San Diego’s gross domestic product shows much weaker activity than formerly reported, according to newly released estimates of GDP by metropolitan area.
This chart compares the previous estimates of “real” change in GDP to the latest estimates:
The revisions indicate San Diego’s GDP growth between 2003 and 2005 was much higher than formerly reported, and the recession came sooner and significantly worse. The past few years also show much weaker growth than previously estimated.
The Commerce Department provides GDP estimates of the nation’s 382 metropolitan areas. GDP by metropolitan area is the sub-state counterpart to the nation’s GDP, the most comprehensive and featured measure of U.S. economic activity. GDP by metropolitan area is derived by the sum of GDP originating among all industries for each metro area.
The current-dollar statistics are valued as the prices during the period when the transactions occurred, or at “market value,” also referred to as “nominal GDP” or “current-price GDP.” Real values are inflation-adjusted to exclude the effects of price changes.
San Diego’s economy slowed from 3 percent growth in 2013 to only 0.4 percent by 2015 and 0.3 percent in 2016. Since 2014, San Diego’s economic growth significantly lags both California and the United States.

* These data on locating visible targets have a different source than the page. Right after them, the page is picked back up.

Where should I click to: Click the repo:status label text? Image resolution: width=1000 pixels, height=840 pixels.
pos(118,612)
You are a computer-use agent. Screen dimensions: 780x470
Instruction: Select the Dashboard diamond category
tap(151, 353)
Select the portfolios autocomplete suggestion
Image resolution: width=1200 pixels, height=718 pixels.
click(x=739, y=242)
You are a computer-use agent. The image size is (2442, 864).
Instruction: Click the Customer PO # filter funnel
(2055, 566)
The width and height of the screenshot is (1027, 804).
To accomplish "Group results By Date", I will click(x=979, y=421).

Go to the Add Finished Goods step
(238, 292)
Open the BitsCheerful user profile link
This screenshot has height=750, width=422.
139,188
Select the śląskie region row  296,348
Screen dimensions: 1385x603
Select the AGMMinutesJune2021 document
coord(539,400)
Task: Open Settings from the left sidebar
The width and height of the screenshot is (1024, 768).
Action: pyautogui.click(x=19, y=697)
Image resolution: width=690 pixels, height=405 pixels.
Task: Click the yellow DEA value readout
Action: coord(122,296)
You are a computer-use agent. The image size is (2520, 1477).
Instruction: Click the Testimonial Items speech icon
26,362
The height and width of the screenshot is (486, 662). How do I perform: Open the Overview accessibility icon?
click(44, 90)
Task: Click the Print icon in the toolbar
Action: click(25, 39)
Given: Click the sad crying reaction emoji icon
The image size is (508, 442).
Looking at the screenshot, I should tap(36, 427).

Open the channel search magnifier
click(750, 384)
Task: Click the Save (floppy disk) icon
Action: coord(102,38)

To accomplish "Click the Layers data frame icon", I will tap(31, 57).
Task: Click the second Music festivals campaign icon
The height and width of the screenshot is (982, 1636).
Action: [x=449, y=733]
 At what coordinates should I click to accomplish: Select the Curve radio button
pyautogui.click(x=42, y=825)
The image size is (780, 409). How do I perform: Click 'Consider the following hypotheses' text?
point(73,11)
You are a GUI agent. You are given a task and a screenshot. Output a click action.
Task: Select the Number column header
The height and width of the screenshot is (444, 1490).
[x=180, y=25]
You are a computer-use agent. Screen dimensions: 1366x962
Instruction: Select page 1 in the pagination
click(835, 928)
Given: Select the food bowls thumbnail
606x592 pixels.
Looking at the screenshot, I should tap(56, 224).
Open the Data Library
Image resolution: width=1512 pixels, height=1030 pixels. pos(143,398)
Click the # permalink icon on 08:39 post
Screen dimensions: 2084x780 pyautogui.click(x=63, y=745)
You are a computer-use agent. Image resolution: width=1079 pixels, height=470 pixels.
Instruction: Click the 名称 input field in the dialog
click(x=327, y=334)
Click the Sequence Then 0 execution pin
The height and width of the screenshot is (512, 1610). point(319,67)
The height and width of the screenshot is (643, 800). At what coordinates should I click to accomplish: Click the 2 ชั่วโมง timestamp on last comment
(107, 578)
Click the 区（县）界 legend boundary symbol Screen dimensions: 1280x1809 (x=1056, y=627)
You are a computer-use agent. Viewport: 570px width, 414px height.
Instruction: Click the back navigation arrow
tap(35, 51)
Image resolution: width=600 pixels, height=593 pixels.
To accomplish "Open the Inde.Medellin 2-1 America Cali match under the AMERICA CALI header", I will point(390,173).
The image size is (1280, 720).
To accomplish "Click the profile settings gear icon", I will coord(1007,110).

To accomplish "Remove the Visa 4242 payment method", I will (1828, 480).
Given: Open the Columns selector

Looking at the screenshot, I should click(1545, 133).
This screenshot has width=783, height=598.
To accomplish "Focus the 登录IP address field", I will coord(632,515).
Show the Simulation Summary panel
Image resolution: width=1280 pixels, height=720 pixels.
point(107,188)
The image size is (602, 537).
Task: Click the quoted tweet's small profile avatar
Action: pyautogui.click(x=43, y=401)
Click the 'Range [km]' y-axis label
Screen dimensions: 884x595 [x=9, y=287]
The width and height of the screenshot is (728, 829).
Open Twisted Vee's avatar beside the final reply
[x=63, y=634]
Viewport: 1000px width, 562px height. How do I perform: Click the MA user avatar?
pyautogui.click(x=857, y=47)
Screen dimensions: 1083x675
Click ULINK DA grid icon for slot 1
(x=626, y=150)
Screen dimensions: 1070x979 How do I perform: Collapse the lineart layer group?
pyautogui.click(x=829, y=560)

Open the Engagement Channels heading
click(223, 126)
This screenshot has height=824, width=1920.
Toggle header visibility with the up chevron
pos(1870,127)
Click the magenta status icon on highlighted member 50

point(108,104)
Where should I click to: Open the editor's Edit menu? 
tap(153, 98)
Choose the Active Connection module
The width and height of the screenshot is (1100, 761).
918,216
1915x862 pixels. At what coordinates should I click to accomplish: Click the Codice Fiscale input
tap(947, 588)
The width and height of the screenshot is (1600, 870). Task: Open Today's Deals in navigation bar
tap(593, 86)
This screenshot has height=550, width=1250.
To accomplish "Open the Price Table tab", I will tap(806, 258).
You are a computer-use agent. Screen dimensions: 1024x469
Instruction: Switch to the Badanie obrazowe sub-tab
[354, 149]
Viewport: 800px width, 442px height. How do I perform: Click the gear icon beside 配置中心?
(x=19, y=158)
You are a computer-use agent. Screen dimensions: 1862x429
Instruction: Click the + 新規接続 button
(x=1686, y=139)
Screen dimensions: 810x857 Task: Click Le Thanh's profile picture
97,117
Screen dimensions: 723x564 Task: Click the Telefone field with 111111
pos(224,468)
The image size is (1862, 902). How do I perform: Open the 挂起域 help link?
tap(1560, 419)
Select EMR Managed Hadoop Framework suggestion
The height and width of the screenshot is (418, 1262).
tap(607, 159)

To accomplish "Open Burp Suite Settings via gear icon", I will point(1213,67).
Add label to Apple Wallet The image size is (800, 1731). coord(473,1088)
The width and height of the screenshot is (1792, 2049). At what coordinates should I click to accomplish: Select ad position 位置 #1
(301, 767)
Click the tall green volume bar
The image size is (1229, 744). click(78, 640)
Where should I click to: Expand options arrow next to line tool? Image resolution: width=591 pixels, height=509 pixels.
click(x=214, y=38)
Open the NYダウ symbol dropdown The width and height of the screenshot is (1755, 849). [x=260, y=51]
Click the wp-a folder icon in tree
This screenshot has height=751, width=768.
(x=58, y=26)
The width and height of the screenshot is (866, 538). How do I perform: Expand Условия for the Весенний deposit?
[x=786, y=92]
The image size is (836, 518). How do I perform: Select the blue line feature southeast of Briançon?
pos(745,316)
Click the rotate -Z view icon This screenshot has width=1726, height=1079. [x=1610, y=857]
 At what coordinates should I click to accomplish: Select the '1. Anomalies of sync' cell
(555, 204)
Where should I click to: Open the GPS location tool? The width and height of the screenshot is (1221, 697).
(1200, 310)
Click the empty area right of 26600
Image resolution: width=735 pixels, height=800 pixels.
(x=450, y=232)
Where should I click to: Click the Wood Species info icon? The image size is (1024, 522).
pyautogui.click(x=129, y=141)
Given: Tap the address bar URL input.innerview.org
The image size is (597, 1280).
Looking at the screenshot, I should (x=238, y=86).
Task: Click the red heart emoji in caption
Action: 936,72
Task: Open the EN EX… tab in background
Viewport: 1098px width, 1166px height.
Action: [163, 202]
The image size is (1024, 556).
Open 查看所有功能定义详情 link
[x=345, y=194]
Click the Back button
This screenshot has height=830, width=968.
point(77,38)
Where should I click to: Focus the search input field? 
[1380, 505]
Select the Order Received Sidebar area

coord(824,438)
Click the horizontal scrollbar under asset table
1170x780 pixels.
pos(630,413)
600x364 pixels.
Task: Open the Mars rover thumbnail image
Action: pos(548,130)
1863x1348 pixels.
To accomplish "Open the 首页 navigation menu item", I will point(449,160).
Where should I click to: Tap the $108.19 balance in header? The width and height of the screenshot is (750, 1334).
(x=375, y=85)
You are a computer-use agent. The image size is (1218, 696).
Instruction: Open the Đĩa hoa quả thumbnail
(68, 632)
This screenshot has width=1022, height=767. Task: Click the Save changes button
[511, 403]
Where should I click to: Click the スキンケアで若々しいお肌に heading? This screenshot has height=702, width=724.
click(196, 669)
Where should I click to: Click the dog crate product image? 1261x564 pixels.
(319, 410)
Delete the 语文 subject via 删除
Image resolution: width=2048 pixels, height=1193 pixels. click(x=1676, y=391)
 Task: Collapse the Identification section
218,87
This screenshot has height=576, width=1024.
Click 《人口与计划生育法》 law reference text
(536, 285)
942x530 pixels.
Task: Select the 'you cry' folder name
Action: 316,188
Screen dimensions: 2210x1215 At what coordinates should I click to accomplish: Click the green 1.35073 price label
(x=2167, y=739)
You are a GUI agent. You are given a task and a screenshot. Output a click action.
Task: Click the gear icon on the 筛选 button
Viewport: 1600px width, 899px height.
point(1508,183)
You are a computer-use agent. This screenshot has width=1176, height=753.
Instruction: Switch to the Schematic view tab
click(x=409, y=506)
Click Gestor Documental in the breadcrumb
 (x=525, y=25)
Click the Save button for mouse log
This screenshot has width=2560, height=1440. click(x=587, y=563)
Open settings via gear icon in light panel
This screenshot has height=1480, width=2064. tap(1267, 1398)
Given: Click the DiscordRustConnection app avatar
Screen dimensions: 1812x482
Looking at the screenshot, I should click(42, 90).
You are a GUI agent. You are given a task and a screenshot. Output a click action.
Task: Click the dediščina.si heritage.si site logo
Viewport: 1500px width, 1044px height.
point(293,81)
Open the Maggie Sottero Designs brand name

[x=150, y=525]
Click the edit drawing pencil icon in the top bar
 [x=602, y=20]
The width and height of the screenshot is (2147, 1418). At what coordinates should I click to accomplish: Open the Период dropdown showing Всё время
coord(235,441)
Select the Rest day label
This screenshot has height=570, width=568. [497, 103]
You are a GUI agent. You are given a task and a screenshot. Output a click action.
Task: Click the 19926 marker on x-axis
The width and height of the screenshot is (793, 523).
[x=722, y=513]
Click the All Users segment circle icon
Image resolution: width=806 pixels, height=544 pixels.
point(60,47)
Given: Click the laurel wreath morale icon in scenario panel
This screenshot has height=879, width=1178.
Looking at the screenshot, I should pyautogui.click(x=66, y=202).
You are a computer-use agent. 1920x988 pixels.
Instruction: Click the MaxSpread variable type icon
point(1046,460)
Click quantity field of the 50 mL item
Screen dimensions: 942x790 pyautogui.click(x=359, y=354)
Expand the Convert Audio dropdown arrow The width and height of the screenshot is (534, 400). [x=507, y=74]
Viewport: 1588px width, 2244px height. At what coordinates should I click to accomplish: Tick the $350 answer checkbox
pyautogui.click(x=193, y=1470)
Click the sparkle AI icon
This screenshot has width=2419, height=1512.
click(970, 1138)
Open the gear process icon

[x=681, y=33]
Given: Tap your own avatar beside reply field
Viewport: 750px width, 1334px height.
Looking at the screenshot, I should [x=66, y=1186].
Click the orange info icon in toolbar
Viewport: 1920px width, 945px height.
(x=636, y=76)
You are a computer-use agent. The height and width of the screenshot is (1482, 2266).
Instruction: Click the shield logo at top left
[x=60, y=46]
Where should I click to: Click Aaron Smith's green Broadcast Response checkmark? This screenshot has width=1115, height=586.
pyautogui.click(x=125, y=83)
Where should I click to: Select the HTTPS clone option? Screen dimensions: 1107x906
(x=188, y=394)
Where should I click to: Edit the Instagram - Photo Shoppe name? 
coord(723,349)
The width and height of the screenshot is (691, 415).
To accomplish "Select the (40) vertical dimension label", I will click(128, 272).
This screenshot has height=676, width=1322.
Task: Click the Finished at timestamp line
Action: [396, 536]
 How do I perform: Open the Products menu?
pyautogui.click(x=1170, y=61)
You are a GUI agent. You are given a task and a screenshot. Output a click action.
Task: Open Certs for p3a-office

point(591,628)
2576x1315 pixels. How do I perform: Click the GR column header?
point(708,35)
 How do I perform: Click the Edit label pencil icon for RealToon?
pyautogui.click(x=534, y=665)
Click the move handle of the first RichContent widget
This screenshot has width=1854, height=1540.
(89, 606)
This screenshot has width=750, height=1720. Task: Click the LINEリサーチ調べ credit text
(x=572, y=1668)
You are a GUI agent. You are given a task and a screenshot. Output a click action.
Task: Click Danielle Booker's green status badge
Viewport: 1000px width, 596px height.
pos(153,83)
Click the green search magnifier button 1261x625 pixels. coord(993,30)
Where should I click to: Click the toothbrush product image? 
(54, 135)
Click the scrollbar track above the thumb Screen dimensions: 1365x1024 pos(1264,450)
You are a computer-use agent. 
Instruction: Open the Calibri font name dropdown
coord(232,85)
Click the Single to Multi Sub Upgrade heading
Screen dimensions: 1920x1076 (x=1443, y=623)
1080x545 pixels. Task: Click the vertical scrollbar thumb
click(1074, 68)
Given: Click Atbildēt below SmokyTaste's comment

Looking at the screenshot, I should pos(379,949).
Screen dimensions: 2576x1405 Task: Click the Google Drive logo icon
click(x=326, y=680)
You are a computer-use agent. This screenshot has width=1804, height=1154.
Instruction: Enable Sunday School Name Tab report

So far, in 2017 job growth locally has been slowing.
The slowdown suggests GDP growth in 2017 will also further decrease. Our estimate of 0.2 percent for San Diego nearly falls to negative, which would indicate recession. Perhaps history repeating, San Diego may once again lead the rest of the state and nation into recession as it did 10 years ago.
This chart of per-capita real GDP reveals how poor San Diego’s recent economic performance has been in comparison with the rest of the nation, state and other major California metro areas. Only San Diego’s “real” per capita GDP has declined since 2013.
San Diego’s per capita GDP fell behind California in 2016 for the first time in a long time, as well as below Los Angeles. Northern California (more precisely, the Bay Area) is outperforming Southern California by far.
San Diego’s sputtering economy may largely be due to the downsizing of the military. Active duty military personnel in San Diego peaked in modern times at 112,000 in 2009; as of 2015 – the latest year available – the number was 98,828, according to the Commerce Department.
The unreasonably high cost of housing is also driving people away. Constraints on businesses, such as high minimum wage and excessive regulations, may contribute to businesses and jobs going away as well.
The new report shows industry sectors declining in San Diego include nondurable-goods manufacturing, real estate, rentals and leasing, and professional and business services.
Kelly Cunningham is a senior economist in the National University System.